WASHINGTON (Sputnik) — Last week, Turkey deployed troops to a camp in Mosul in northern Iraq. Baghdad condemned the move as a violation of sovereignty and asked NATO to intervene. It also set a 48-hour deadline to withdraw, which has since expired.
"These events have illustrated the Iraqi policy shift of favoring a stronger Russian-Iranian alliance," Institute for Gulf Affairs Policy Analyst Adam Whitcomb told Sputnik on Wednesday. "Iraq has already joined a coalition of information-sharing with Russia and Iran."
Whitcomb pointed out that the Badr Organization, a Shiite, Iranian-influenced militia already boasts a political party within Iraq’s Parliament.
"In the face of inaction or inconsiderate action from the United States the Iraqi government would rather place its confidence in a coalition that has shown much more commitment in defeating its regional threats from Daesh [Islamic State]," he explained.
However, Whitcomb warned that the United States would not sit back passively and allow the government in Baghdad to dictate terms of departure to Washington.
"The United States will not relinquish its contract so easily with the Iraqi government," he predicted.
Washington would likely agree to some revisions of the pact to maintain its current relationship as much as it can, Whitcomb conceded.
"However, these events do illustrate how Iraq’s favor is gradually slipping further and further away from the United States and toward its eastern neighbors," he insisted.
The Iraqi parliamentary committee’s statement had exposed the collapse of US ambitions to reshape Iraq since the 2003 war, University of Copenhagen Professor Matthew Dal Santo told Sputnik.

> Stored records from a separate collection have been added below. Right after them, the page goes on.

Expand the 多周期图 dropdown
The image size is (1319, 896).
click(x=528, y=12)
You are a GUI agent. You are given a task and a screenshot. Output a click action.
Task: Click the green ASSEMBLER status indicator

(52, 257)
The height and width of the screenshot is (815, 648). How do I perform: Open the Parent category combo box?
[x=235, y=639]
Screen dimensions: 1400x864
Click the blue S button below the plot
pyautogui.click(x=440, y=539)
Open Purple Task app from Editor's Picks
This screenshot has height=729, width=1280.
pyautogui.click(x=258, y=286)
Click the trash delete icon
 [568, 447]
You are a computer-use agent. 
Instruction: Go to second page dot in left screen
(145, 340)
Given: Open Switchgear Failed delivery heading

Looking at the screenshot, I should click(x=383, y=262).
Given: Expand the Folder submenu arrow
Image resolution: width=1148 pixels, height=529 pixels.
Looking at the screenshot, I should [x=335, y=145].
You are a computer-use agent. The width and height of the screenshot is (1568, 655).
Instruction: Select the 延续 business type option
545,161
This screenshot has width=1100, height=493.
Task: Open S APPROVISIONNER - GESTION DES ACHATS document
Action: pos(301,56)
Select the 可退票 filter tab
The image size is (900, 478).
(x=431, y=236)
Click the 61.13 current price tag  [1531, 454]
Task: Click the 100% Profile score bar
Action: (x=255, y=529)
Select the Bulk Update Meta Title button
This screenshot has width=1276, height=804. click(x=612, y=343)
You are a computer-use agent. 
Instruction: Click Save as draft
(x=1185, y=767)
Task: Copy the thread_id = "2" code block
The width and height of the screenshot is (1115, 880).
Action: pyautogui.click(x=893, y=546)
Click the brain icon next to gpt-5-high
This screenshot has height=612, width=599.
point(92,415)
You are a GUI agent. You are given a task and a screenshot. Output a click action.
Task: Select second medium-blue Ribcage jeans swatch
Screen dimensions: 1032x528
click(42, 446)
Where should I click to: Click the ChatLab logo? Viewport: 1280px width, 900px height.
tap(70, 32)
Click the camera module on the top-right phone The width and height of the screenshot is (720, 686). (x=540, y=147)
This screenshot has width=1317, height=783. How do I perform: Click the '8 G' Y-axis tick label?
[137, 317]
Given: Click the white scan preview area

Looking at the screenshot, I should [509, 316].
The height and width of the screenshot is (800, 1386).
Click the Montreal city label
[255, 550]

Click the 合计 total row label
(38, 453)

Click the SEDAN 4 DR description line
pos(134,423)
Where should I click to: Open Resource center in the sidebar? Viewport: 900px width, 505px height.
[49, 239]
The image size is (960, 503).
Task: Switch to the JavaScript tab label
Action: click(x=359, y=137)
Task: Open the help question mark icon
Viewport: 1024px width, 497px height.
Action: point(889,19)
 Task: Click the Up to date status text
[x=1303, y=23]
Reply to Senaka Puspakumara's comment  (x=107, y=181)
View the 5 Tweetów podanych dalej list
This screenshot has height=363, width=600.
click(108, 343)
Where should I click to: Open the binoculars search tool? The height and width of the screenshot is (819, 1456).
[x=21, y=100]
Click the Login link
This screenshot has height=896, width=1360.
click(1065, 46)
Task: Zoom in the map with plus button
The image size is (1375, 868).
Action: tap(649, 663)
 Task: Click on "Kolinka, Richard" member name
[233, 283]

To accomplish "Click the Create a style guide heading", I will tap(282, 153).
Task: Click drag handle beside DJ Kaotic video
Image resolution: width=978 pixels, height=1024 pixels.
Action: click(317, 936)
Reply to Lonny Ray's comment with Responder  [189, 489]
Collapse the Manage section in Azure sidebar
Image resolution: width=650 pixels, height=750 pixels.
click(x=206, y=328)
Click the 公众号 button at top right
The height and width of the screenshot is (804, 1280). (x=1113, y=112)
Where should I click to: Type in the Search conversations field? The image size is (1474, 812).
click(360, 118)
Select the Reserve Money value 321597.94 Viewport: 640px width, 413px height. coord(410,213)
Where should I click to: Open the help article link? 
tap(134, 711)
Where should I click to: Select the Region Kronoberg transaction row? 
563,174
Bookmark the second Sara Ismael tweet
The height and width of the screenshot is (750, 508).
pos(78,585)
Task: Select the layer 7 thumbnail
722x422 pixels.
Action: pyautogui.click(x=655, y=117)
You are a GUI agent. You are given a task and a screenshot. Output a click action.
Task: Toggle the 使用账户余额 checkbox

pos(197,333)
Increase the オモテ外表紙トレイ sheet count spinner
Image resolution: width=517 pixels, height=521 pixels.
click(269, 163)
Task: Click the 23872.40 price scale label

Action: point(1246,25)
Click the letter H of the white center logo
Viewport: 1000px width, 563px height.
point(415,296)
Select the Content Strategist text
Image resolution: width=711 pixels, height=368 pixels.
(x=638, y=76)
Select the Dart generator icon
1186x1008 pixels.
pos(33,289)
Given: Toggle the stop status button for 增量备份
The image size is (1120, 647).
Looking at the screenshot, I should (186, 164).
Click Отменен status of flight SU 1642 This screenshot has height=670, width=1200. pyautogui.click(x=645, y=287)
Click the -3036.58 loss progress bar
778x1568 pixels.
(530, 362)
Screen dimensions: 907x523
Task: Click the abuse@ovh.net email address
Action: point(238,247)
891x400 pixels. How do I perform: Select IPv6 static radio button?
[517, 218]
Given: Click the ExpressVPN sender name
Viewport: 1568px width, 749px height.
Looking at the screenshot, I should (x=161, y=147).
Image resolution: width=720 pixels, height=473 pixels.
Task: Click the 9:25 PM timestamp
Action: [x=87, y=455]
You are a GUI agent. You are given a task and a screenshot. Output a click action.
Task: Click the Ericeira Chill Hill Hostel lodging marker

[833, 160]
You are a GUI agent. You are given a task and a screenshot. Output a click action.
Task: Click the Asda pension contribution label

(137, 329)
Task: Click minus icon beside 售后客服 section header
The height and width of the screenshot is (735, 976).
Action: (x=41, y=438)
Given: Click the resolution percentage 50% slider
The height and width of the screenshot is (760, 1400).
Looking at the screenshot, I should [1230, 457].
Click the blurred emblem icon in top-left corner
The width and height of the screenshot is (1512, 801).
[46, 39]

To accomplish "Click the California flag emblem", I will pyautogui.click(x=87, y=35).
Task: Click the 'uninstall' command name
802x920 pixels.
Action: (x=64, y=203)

"If Tehran does stand behind both the Defense Committee's call and Iraqi Prime Minister Haider Abadi's appeal for NATO to do more to restrain Turkey, then we have yet more evidence of how completely US policy in Iraq has failed since 2003," he pointed out.
Successive US administrations, Dal Santo noted, had sought to fashion Iraq into a compliant satellite.
However, "Far from creating a reliable ally, the United States has handed Iraq to the country that successive US governments have devoted billions of dollars trying to contain — Iran," Dal Santo observed.
He explained that Turkey was already building a base outside Mosul at the invitation of the Sunni Kurdish Autonomous Regional Government.
The Kurdish Autonomous Regional Government "clearly now sees itself as, at the very least, a semi-sovereign state paying lip service only to the Shia Arab government in Baghdad," Dal Santo explained.
Turkey’s land grab in the Mosul region of Iraq, which has alarmed Shia political leaders in Baghdad, reflects wider ambitions in Ankara, Dal Santo noted.
"The Turks are betting that the days of the World War I solution for winding up the Ottoman Empire in the Middle East are numbered," he said.
Dal Santo also observed that in fine Ottoman style, Turkey’s President Recep Tayyip Erdogan wants his country to play an expanded role in shaping the future life of the Middle East.